Benchmarking some simple implementations of open
and slurp_path()
, we can
see that over half the time is spent just opening the file.
pub(crate) fn open(path: &std::path::PathBuf) -> Result<std::fs::File, ()> {
let now = std::time::Instant::now();
let Ok(file) = std::fs::File::open(path) else {
return Err(());
};
println!("open took: {}ms", now.elapsed().as_millis());
Ok(file)
}
pub(crate) fn slurp_path(path: &std::path::PathBuf) -> Result<Vec<u8>, ()> {
let mut file = crate::fs::open(path)?;
let mut bytes = Vec::with_capacity(1024 * 1024);
if file.read_to_end(&mut bytes).is_err() {
return Err(());
}
Ok(bytes)
}
// open took: 963ms
// slurp took: 1772ms
Turning clumsy
off and re-running that little test script yields a slurp time of 0ms. There
initially seems some promise in configuring various Windows-specific std::fs::OpenOptions
options, but these actually don't move the needle.
The SMB Protocol Limitation
It seems like the speed of light[3] here is limited by the Sever Message Block protocol that underlies standard Windows network drives.
Since Tritium only cares about reading at this point, there's not much benefit in caching or trying to re-use these file handles to amortize the open cost.
But for now we'll still be limited by the chatty protocol in a high latency environment.
Bummer.
The Path Forward
The answer is to parallelize the directory reads in the future to improve performance. tokio
here we
come!
[1] In fact, the Web Preview doesn't yet use multithreading and suffers from this performance issue.
[2] The Watcher polls every 2 seconds. Adjusting that to 30 seconds has no effect.
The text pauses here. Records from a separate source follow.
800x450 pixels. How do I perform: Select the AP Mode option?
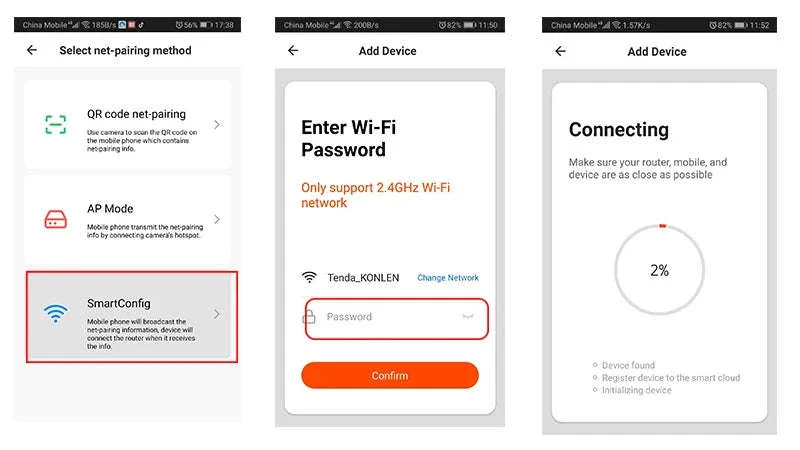pos(128,219)
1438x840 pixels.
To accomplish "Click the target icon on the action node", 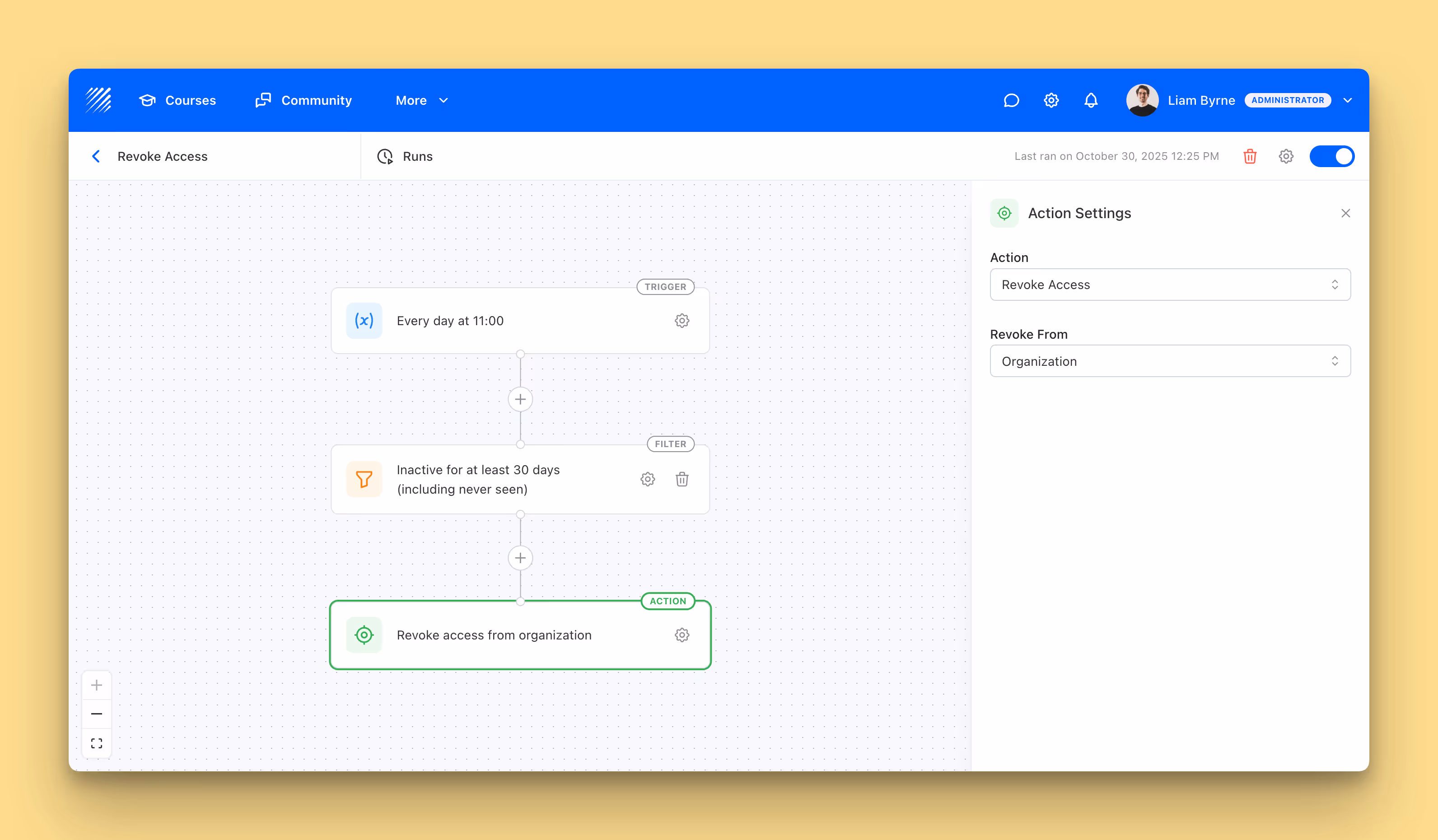I will (364, 635).
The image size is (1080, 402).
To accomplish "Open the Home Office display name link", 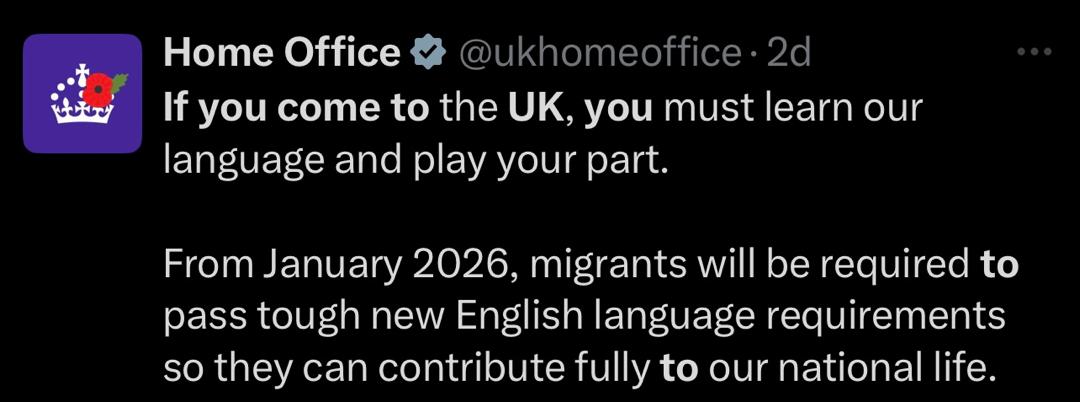I will (x=281, y=53).
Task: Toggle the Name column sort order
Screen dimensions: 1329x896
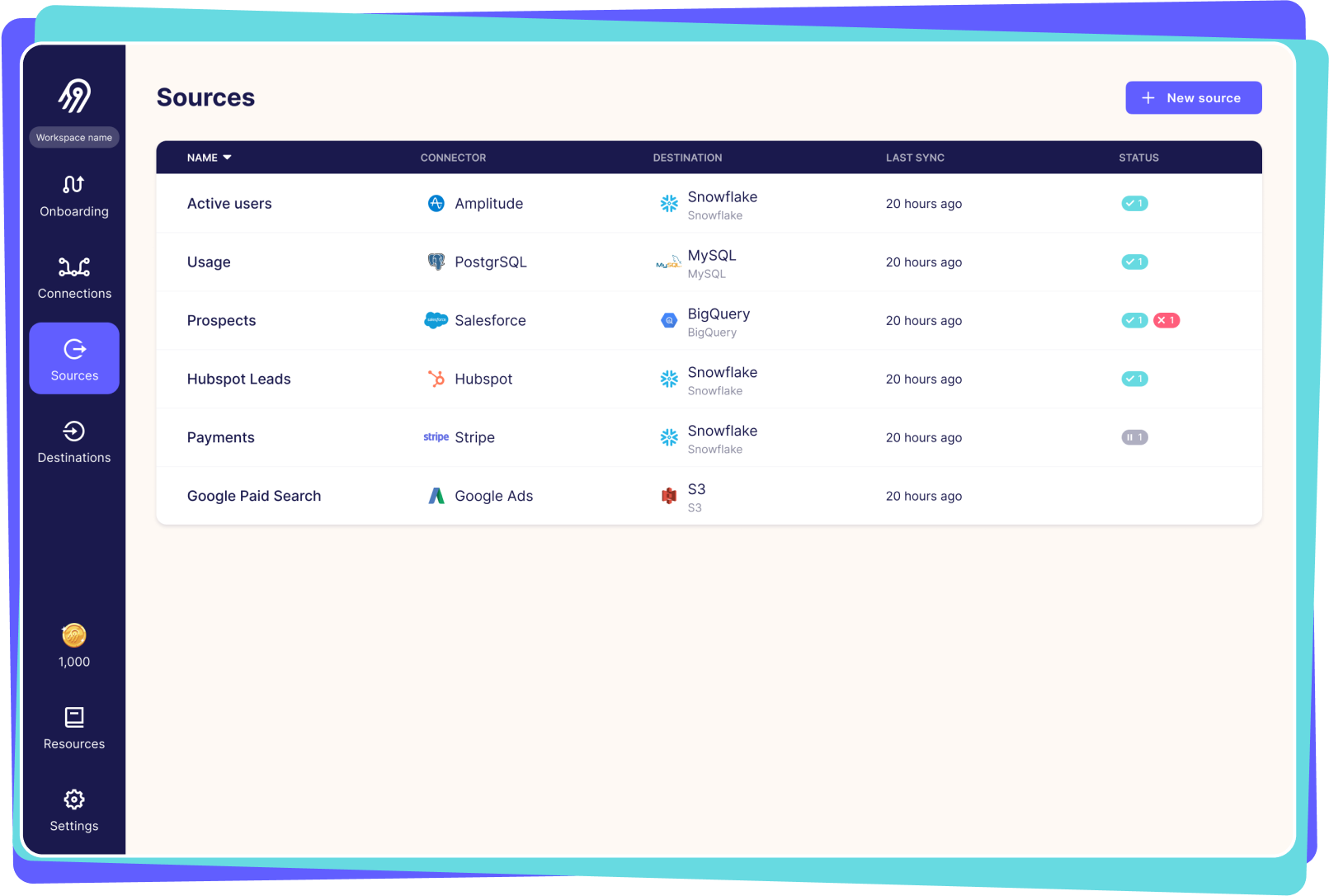Action: tap(209, 157)
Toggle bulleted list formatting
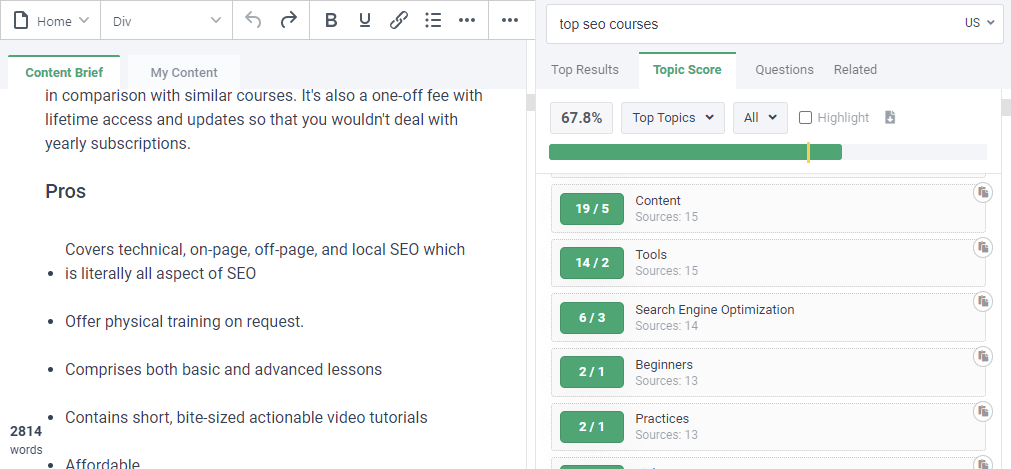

The Library tree shows up in a reasonable (but slow) timeframe, and the file loading is still slow.
We can speed the Library tree up significantly by not requesting entry.metadata()
for each result
from std::fs::read_dir()
since that metadata()
call requires a round-trip to the
network drive. read_dir()
entries include a file_type()
option which can confirm if
it's a directory or not.
That's good.
But something is up with our Server's read()
call.
[3] One interesting point made by John Carmack in his interview with Lex Fridman is to focus on the speed-of-light performance metric. That's the theoretical maximum speed your operation can be performed.